Depuis 2024, le gouvernement, sous l’impulsion du président de la République Brice Clotaire Oligui Nguema, a engagé une série d’actions visant à corriger les dysfonctionnements structurels du système éducatif et à répondre aux revendications de longue date des enseignants.
Sur le plan administratif et financier, l’une des avancées majeures a été la levée du gel des situations administratives qui bloquait l’évolution de nombreuses carrières depuis plusieurs années. Dans le même élan, le paiement progressif des rappels de solde et des arriérés de salaires a été amorcé, avec une première tranche versée à la fin de l’année 2024 et une seconde annoncée pour le premier trimestre 2025. Par ailleurs, des milliers d’enseignants jusque-là en pré-salariés ont été intégrés à la Fonction publique et perçoivent désormais régulièrement leur solde.
Afin de combler le déficit criant en ressources humaines, plusieurs vagues de recrutements ont été lancées. Dans l’enseignement secondaire, plus de 900 enseignants, notamment dans les disciplines scientifiques, ont été recrutés à travers des formations en alternance pour répondre aux besoins urgents des établissements, en particulier dans les provinces. Dans l’enseignement supérieur, un plan triennal prévoit le recrutement de 300 enseignants-chercheurs afin de renforcer les universités et les grandes écoles.

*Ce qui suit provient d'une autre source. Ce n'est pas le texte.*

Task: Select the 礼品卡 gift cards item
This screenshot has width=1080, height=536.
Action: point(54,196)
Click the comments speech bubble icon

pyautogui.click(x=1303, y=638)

Les conditions de travail ont également fait l’objet d’une attention particulière. De nouveaux complexes scolaires ont été livrés, notamment à Makokou et à Libreville, contribuant à désengorger les salles de classe. En parallèle, des budgets ont été débloqués pour la réhabilitation de nombreux lycées et collèges dégradés à travers le pays. La gratuité des frais d’inscription, bien que principalement destinée aux parents, a de plus permis de stabiliser les effectifs dès le début des années scolaires et de faciliter la gestion administrative des établissements.
Face aux tensions sociales persistantes, le gouvernement a renforcé le dialogue avec les partenaires sociaux. En janvier 2026, une Commission interministérielle de crise réunissant les ministères de l’Éducation nationale, de la Fonction publique et du Budget a été mise en place pour accélérer le traitement des dossiers encore en instance. Un comité de suivi intégrant des représentants du corps enseignant a également été institué afin de veiller à l’application effective des engagements pris par l’État.
Sur le plan pédagogique, des réformes ont été engagées avec l’introduction progressive de l’Approche par compétences, destinée à moderniser les méthodes d’enseignement et à mieux valoriser l’expertise des enseignants. Si des avancées sont reconnues, certains syndicats demeurent toutefois vigilants, notamment sur la question des indemnités de vacation et sur la rapidité du traitement des dossiers à la Direction de la Solde.
Après deux années de réformes et d’investissements, l’exécutif estime avoir posé les bases d’un redressement durable du secteur éducatif. Les prochaines années devraient permettre de consolider ces acquis, d’approfondir les réformes engagées et de bâtir une école gabonaise plus performante et plus équitable.
Dans ce contexte, un appel est lancé aux enseignants afin qu’ils privilégient le sens de l’intérêt général et la préservation de l’avenir des apprenants, en mettant un peu d’amour dans leur colère, pour éviter une année blanche aux conséquences lourdes pour le pays, mais surtout pour nos enfants.